US lawmakers, alongside the White House, are determined to advance comprehensive legislation to regulate the cryptocurrency industry by the end of September. This intention emerged during a discussion with Senate Banking Committee Chair Tim Scott, Sen. Cynthia Lummis, and Bo Hines, Executive Director of the President’s Council of Advisers on Digital Assets. Recently, Lummis, Scott, and other senators unveiled principles to guide the upcoming bill discussions, highlighting the need for SEC exemptions for certain digital asset fundraising and customer fund protection during bankruptcies.
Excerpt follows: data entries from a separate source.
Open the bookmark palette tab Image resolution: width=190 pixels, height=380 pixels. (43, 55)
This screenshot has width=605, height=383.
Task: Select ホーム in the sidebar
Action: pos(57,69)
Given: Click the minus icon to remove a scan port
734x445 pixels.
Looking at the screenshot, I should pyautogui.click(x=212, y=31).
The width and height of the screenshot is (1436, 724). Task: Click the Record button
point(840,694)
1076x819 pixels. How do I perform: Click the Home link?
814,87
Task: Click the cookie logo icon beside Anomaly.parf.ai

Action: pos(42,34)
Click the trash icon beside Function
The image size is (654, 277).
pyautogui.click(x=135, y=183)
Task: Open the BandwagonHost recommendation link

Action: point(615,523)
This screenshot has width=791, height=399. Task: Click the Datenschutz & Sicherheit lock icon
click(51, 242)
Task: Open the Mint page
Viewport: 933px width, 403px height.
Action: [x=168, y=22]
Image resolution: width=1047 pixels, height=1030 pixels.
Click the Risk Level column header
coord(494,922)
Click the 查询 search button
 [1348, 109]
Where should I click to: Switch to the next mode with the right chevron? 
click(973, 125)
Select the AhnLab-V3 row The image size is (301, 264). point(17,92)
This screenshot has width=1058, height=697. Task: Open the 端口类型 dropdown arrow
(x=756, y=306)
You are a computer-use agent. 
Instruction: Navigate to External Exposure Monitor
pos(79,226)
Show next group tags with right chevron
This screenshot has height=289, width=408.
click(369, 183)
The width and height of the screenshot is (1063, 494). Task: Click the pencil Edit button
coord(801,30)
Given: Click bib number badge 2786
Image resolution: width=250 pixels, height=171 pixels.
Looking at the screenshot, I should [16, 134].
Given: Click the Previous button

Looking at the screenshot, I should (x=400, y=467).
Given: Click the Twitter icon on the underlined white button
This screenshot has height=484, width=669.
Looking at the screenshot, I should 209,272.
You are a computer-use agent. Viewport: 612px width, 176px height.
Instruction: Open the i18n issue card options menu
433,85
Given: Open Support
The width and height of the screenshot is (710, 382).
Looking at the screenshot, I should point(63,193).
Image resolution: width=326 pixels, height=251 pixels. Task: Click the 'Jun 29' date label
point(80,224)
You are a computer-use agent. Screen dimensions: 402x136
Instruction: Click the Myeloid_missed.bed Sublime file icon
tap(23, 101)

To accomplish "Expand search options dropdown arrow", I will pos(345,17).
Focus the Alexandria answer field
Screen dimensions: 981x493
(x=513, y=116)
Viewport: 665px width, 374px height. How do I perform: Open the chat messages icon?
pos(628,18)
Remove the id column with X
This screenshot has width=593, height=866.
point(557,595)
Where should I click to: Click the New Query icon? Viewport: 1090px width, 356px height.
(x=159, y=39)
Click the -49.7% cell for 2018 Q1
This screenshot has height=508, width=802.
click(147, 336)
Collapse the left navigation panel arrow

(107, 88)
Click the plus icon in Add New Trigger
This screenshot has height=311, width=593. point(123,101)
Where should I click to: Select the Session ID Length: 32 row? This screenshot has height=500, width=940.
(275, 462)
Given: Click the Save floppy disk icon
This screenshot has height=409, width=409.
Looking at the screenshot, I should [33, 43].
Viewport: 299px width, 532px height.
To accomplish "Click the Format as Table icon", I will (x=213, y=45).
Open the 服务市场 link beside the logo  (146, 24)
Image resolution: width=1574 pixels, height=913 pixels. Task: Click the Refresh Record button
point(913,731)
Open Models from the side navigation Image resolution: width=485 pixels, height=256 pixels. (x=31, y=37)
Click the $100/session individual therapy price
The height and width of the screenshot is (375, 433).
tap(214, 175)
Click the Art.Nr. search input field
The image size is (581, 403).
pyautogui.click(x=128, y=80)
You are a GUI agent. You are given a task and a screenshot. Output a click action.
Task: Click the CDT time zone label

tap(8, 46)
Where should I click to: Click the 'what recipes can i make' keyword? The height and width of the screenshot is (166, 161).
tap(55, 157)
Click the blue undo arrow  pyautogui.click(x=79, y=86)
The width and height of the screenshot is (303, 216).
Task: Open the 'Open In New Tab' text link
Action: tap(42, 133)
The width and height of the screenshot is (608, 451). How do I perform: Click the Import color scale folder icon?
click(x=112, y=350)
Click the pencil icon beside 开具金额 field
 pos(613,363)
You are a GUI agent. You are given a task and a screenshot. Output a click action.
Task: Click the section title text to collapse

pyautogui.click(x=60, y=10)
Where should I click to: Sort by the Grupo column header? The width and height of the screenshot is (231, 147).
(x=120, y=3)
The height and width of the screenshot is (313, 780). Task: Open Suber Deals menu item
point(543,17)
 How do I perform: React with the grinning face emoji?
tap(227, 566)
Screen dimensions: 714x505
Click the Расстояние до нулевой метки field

Lummis expressed hopes to release a draft by August, aiming for a full review in September. The GENIUS Act, focusing on stablecoins, demands full backing by U.S. dollars or similar assets, mandates audits for issuers with significant market caps, and outlines foreign issuance protocols. It prohibits firms like Meta and Amazon from issuing stablecoins without meeting specific financial and privacy criteria. Concurrently, the Clarity Act seeks a clear regulatory framework, instructing the SEC and CFTC on crypto market oversight while ensuring digital asset firms maintain transparency with customers and safeguard funds. Despite some differences, the House and Senate are synchronized in their legislative pursuits, ensuring both stability and innovation in the U.S. crypto market.
❓ What is the GENIUS Act?
The GENIUS Act mandates that stablecoins must be fully backed by liquid U.S. assets and prohibits certain firms from issuing unless they meet specified criteria.
❓ What is the focus of the Clarity Act?
The Clarity Act aims to establish a clear regulatory framework for cryptocurrencies, including how the SEC and CFTC will regulate the market.